Abstract

Developments in cryo-EM have allowed atomic or near-atomic resolution structure determination to become routine in single particle analysis (SPA). However, near-atomic resolution structures determined using cryo-electron tomography and sub-tomogram averaging (cryo-ET STA) are much less routine. In this paper, we show that collecting cryo-ET STA data using the same conditions as SPA, with both correlated double sampling (CDS) and the super-resolution mode, allowed apoferritin to be reconstructed out to the physical Nyquist frequency of the images. Even with just two tilt series, STA yields an apoferritin map at 2.9 Å resolution. These results highlight the exciting potential of cryo-ET STA in the future of protein structure determination. While processing SPA data recorded in super-resolution mode may yield structures surpassing the physical Nyquist limit, processing cryo-ET STA data in the super-resolution mode gave no additional resolution benefit.
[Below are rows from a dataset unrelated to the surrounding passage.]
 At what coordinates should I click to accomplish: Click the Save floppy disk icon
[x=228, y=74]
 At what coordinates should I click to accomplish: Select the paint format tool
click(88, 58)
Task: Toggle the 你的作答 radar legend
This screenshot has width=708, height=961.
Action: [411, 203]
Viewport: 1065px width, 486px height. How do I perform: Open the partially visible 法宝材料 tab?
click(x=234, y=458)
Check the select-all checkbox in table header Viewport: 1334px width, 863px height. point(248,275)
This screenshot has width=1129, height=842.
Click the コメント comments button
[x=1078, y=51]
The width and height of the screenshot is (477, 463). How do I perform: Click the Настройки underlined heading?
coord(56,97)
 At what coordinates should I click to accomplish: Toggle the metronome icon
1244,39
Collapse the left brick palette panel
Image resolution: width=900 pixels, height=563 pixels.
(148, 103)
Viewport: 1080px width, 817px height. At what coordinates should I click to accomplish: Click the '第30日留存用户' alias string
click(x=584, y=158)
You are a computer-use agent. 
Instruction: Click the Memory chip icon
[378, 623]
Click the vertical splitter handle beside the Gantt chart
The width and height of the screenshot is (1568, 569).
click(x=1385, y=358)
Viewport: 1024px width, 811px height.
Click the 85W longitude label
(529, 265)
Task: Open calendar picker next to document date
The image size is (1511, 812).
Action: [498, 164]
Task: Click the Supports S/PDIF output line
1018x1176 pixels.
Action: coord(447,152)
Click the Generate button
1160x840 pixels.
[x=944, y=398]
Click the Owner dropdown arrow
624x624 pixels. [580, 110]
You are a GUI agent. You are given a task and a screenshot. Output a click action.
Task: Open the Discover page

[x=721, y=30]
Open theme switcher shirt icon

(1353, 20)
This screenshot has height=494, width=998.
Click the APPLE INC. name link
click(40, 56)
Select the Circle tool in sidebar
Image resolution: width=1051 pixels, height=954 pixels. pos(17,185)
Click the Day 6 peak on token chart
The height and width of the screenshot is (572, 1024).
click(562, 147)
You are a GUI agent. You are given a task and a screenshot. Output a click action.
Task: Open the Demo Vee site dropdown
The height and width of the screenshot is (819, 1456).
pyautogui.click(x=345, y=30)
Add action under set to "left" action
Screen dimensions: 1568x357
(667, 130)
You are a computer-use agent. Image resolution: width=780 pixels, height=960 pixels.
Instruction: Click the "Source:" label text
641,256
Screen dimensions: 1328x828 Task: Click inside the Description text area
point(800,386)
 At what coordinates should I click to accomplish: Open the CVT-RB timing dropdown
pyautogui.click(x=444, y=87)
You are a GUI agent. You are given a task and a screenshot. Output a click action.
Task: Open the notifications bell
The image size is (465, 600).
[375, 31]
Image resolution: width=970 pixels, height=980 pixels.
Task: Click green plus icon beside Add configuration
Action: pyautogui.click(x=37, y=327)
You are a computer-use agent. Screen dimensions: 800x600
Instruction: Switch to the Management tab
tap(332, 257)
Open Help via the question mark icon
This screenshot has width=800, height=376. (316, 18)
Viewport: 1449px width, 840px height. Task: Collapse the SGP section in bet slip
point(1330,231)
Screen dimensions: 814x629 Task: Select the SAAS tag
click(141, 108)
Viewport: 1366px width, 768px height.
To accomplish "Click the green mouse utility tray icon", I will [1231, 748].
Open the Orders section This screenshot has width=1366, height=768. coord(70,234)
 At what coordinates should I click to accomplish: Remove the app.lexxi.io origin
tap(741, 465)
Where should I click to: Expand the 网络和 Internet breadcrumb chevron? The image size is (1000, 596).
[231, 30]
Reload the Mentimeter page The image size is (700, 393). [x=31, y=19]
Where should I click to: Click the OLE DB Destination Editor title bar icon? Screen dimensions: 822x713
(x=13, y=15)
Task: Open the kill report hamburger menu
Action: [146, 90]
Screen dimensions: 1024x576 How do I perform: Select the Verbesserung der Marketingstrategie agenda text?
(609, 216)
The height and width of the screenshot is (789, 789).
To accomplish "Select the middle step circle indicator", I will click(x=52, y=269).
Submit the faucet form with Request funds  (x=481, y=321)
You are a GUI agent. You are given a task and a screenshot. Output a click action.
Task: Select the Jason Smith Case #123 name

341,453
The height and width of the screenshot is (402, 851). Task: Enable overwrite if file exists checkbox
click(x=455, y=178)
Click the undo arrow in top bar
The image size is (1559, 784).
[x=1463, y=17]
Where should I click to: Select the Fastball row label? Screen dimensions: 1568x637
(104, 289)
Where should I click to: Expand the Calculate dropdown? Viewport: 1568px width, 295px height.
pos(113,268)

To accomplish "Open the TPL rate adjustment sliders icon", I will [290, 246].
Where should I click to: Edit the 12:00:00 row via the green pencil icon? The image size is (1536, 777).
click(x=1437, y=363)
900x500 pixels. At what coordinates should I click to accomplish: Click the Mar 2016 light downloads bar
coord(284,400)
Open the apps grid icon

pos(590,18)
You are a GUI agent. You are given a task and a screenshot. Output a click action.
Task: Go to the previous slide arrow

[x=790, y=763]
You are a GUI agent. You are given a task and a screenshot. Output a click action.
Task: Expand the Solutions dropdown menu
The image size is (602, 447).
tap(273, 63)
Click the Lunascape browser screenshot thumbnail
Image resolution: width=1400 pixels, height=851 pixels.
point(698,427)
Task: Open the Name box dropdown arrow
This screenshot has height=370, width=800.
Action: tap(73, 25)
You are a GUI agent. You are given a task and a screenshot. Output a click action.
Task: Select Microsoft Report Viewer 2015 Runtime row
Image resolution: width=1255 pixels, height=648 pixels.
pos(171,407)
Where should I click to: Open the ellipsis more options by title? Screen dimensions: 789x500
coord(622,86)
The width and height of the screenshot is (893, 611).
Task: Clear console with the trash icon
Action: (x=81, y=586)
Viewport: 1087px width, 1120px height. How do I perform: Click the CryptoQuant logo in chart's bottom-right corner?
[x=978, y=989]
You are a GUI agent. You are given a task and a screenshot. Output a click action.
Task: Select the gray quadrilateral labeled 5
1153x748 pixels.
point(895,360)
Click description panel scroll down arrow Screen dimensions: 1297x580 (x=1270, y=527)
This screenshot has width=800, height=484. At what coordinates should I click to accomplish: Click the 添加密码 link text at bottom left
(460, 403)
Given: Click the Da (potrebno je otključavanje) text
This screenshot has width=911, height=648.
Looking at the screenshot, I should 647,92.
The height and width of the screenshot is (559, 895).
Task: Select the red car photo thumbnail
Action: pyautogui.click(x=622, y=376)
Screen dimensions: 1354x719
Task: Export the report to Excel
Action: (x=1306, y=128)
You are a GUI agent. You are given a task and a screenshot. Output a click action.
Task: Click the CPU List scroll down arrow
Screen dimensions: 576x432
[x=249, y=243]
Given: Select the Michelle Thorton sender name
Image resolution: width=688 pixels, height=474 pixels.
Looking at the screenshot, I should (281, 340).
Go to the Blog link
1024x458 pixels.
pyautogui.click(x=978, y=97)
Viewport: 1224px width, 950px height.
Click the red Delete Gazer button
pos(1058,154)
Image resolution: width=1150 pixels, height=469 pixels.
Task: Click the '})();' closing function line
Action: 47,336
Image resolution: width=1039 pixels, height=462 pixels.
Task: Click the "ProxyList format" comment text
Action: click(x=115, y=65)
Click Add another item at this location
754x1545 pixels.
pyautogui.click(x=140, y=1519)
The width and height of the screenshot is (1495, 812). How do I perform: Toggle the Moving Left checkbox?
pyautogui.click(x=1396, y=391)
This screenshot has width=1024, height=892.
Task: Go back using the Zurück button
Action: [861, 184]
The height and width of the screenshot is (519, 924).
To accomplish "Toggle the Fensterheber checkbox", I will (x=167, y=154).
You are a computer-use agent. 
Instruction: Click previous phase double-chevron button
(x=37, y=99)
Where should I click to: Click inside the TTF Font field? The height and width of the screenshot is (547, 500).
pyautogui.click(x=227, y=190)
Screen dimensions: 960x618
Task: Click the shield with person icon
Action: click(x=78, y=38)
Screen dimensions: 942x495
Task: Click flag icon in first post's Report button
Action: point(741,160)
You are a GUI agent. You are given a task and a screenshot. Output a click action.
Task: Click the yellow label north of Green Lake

We further show that collecting SPA data in the super-resolution mode, with CDS activated, reduces the estimated B-factor, leading to a reduction in the number of particles required to reach a target resolution without compromising the data size on disk and the area imaged in SerialEM. However, collecting SPA data in CDS does reduce throughput, given that a similar resolution structure, with a slightly larger B-factor, is achievable with optimised parameters for speed in EPU (without CDS).